Si deliziò di un’ondata di calore, un fremito formicolante che le percorse tutto il corpo. La magia le schiumò, ribollì e fluttuò nel sangue. Jenna la afferrò, la guidò, la scagliò fuori. La magia si scisse. Dalle dita di Jenna partirono fasci di luce colorata. Come se fosse riuscito ad afferrare un arcobaleno dal cielo scagliandolo sul minotauro, sette getti infuocati di luce rossa e arancione, gialla e verde, azzurra, indaco e violetta si riversarono sopra il suo nemico.

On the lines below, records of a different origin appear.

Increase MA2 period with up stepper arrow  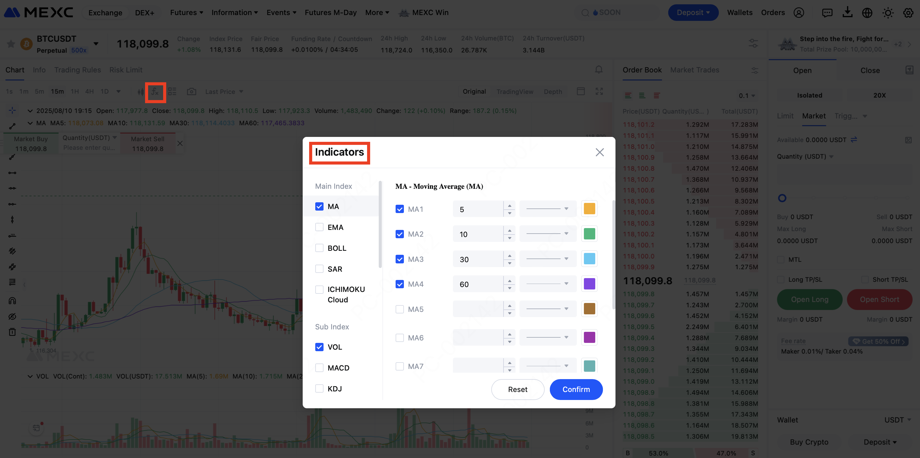coord(510,231)
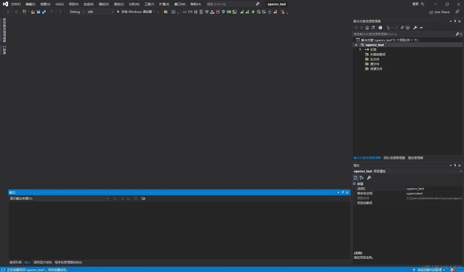
Task: Open the Git(G) menu
Action: click(x=60, y=4)
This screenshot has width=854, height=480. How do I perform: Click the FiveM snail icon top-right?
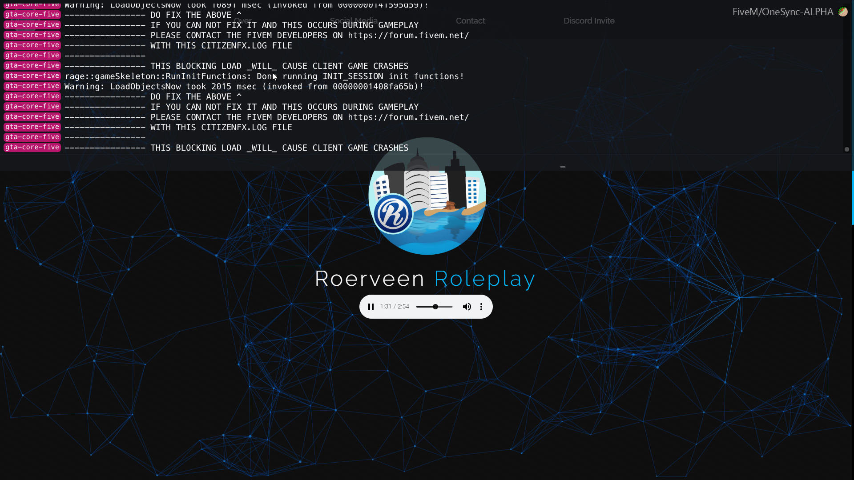click(x=842, y=12)
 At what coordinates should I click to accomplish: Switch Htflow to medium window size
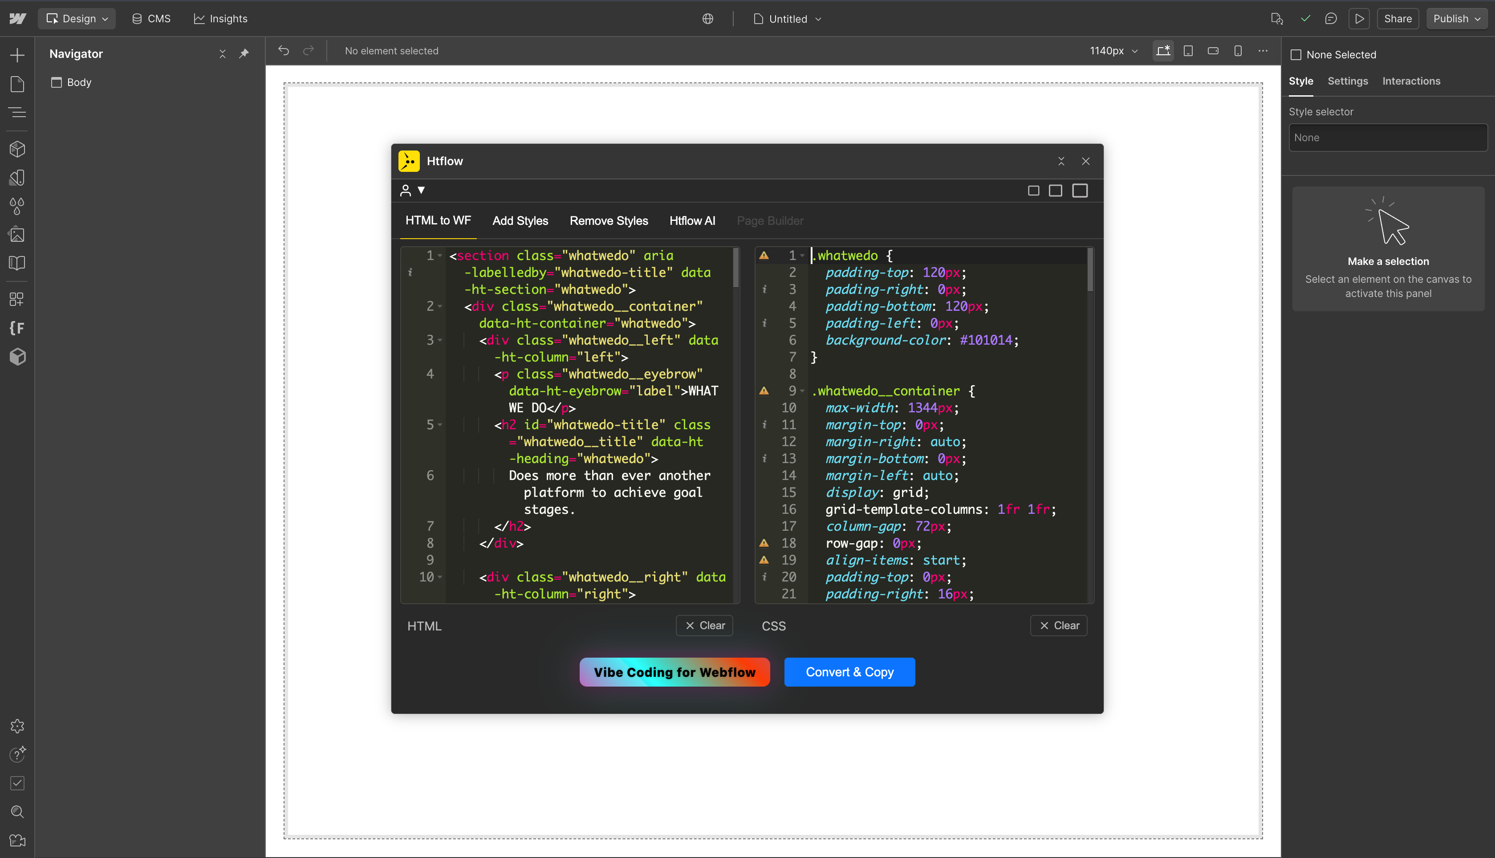1055,190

I fasci luminosi gialli scaricarono scosse di energia nel corpo del minotauro, dissolvendo l’empia magia che conferiva al cadavere quell’orribile parvenza di vita. Gli arti furono scossi da un tremito.

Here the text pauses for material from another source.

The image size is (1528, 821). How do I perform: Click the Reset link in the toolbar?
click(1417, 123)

Il minotauro si contrasse dimenandosi. Il fascio luminoso rosso gli colpì la scure d’arme, mandandola in fiamme. Il raggio arancione prese a divorare quello che rimaneva della sua carne orribile.

Il raggio verde, veleno, non avrebbe avuto alcun effetto sul minotauro, ed evidentemente anche l’azzurro fallì, poiché il cadavere animato non si tramutò in pietra. Jenna pregò Lunitari che la potenza del raggio violetto funzionasse, poiché doveva rimandare il demone al suo creatore.

Il minotauro strillò orribilmente, barcollò verso di lei e poi scomparve.

Jenna si accasciò inerte sulla panca. Quell’incantesimo potente l’aveva prosciugata, lasciandola debole e tremante.

Sperava invocando il cielo che Rhys Mason riuscisse a eliminare quell’elemento dall’aspetto raccapricciante contro cui combatteva. Jenna riusciva a malapena a stare seduta dritta sulla panca, figurarsi a scagliare altri incantesimi.

“Alla tua età, dovresti essere più sensata”, si rimproverò stancamente. Poi sorrise. “Ma quello che hai creato era un incantesimo bellissimo, mia cara. Davvero splendido…”

L’asta di Krell volava verso di lui. Rhys saltò in alto, e l’asta con un sibilo cadde innocua ai suoi piedi. Ancora a mezz’aria, Rhys inarcò la schiena, fece una giravolta e atterrò lieve in piedi davanti allo sbalordito Krell. Rhys spostò la presa sull’emmide. Con un affondo colpì con l’estremità del bastone la corazza ossea di Krell. La forza del colpo incrinò la corazza e la clavicola sottostante, e spinse Krell all’indietro facendolo barcollare.

Dotato dal suo dio di un’armatura fatta di ossa dei morti, Krell si era considerato con soddisfazione invulnerabile davanti a spade, lance e frecce, e ora era stato ferito da un monaco armato di bastone. Soffriva per il dolore e, al pari di tutti i bravacci, era terrorizzato. Voleva che lo scontro avesse termine. Usando il braccio buono, Krell staccò dall’armatura un altro spuntone acuminato. Brandendolo come una spada e ruggendo imprecazioni, attaccò Rhys, sperando di spaventare il monaco e sopraffarlo con la pura forza bruta.

L’emmide scattò in fuori e mandò in frantumi la spada d’osso. Roteando il bastone fra le mani, Rhys si lanciò in una danza micidiale attorno a Krell, attaccandolo di fronte e ai fianchi e da dietro, colpendolo sull’elmo e sulla corazza, picchiandolo sulle spalle e sulle braccia, percuotendogli le gambe e le cosce. L’emmide troncò gli spuntoni ossei sulle spalle e ruppe un corno dell’ariete sull’elmo. Dovunque l’emmide toccasse l’armatura ossea, questa si incrinava e si spaccava.